Lim graduated from Yonsei University with a degree in Korean Language and Literature. He chose to renounce his U.S. green card to complete his mandatory military service in South Korea, serving a term of two years and two months.

Following his military discharge, Lim joined the direct distribution agency for Walt Disney Korea. During his two and a half years at the company, his responsibilities included reviewing upcoming scripts and participating in overseas promotional tours. This period provided foundational experience in film distribution, copyright management, and marketing within the commercial industry. During his time at Disney, he pursued his studies in the Graduate School of Korean Language and Literature at Yonsei University. His master's thesis, titled 'A Study on Scenario Adaptation of a Novel – Focusing on "The Aimless Bullet" (1961)', analyzed the differences between the screenplay of Yu Hyun-mok's film adaptation of The Aimless Bullet and the original novel by Yi Bom-seon.

== Career ==

=== Early career (2000–2003) ===

Following his tenure at Walt Disney Korea, Lim transitioned into film production. This shift coincided with the death of his mother, who had been a primary supporter of his career goals. During this period, screenwriter Kim Dae-woo encouraged Lim to leave the distribution sector to pursue active filmmaking in Chungmuro. Lim has described this transition as an essential period of practical learning, citing Kim's advice that firsthand experience in the industry's challenges was necessary to understand the production process.

Lim joined Bear Entertainment under CEO Lee Seo-yeol. He made his debut as a producer with the 2001 film The Humanist (2001), directed by Lee Moo-young. During this production, Lim began a professional association with the film's screenwriter, Park Chan-wook.

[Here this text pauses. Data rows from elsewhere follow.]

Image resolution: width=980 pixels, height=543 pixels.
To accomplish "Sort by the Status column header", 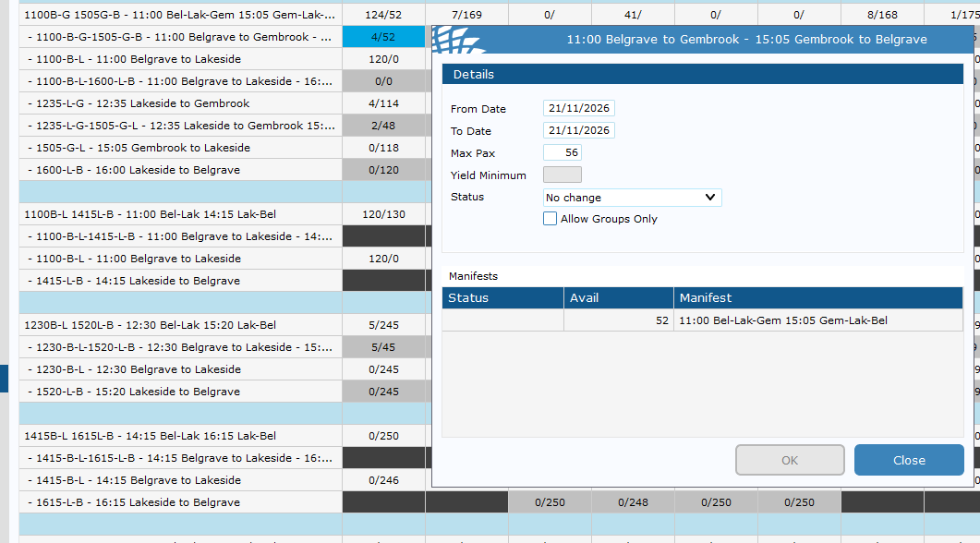I will click(503, 298).
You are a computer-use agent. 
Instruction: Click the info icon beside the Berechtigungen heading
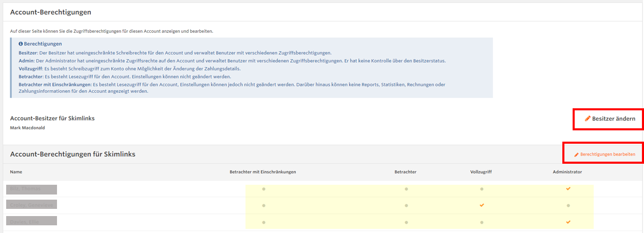(21, 44)
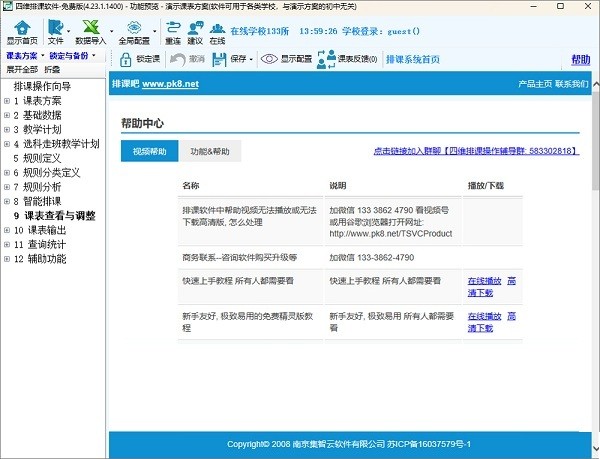The height and width of the screenshot is (459, 600).
Task: Click the QQ group join link
Action: click(476, 152)
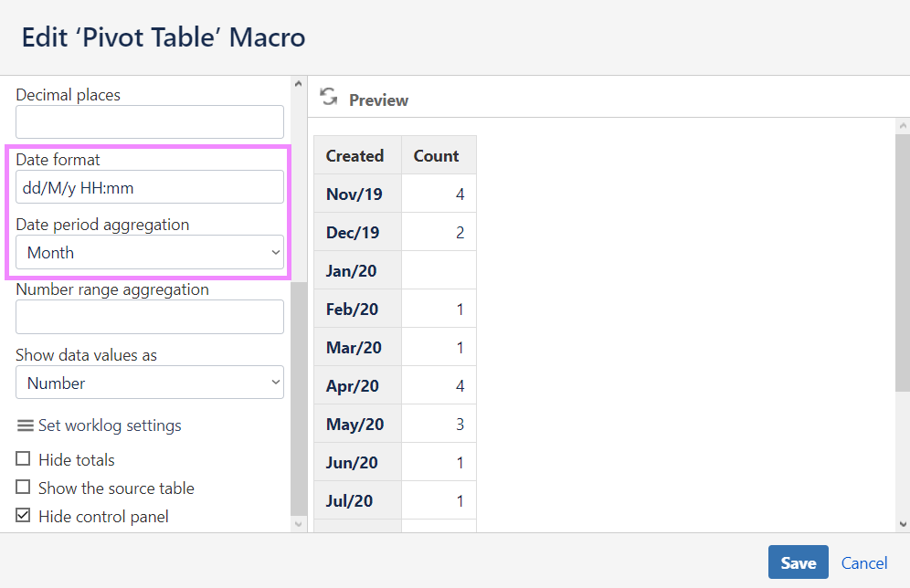Image resolution: width=910 pixels, height=588 pixels.
Task: Check Show the source table option
Action: 24,488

In 2003, Lim produced the romantic comedy Spring Bears Love through E-son Film. Directed by Yong Yi and starring Bae Doo-na and Kim Nam-jin, the film follows a retail employee who discovers a series of love letters hidden in library art books and attempts to identify their author. The narrative incorporates elements of romantic mystery and fantasy, and was adapted from the French novel Le Souligneur (The Underliner) by Caroline Bongrand.

After a junior colleague recommended the manga Old Boy by Garon Tsuchiya and Nobuaki Minegishi, Lim acted quickly. He pitched the project to director Park Chan-wook and secured actor Choi Min-sik before flying to Japan. Within two weeks of discovering the source material, Lim obtained the film rights from Futabasha. He finalized the primary production agreement just two days later. As general producer, Lim managed every phase of the project, from storywriting and filming to international scheduling. He built the production team around long-term collaborators, including screenwriter Hwang Jo-yoon, a classmate of eight years, and director Park Chan-wook.

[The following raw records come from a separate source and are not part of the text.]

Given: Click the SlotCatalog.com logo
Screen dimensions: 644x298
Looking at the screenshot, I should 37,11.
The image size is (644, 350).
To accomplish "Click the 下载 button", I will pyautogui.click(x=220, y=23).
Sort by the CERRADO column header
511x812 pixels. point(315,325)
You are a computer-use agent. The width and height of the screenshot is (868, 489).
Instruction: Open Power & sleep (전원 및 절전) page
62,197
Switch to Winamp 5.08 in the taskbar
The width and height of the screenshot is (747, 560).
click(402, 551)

The resulting film, Oldboy, follows Oh Dae-su (Choi Min-sik) as he seeks revenge against Lee Woo-jin (Yoo Ji-tae) after being mysteriously imprisoned for 15 years. During his violent pursuit, he falls in love with a sushi chef named Mi-do (Kang Hye-jung), and is recognized as an influential cult classic. The film earned widespread critical acclaim for its story and technical direction. Its single-shot action sequence remains one of its most praised features.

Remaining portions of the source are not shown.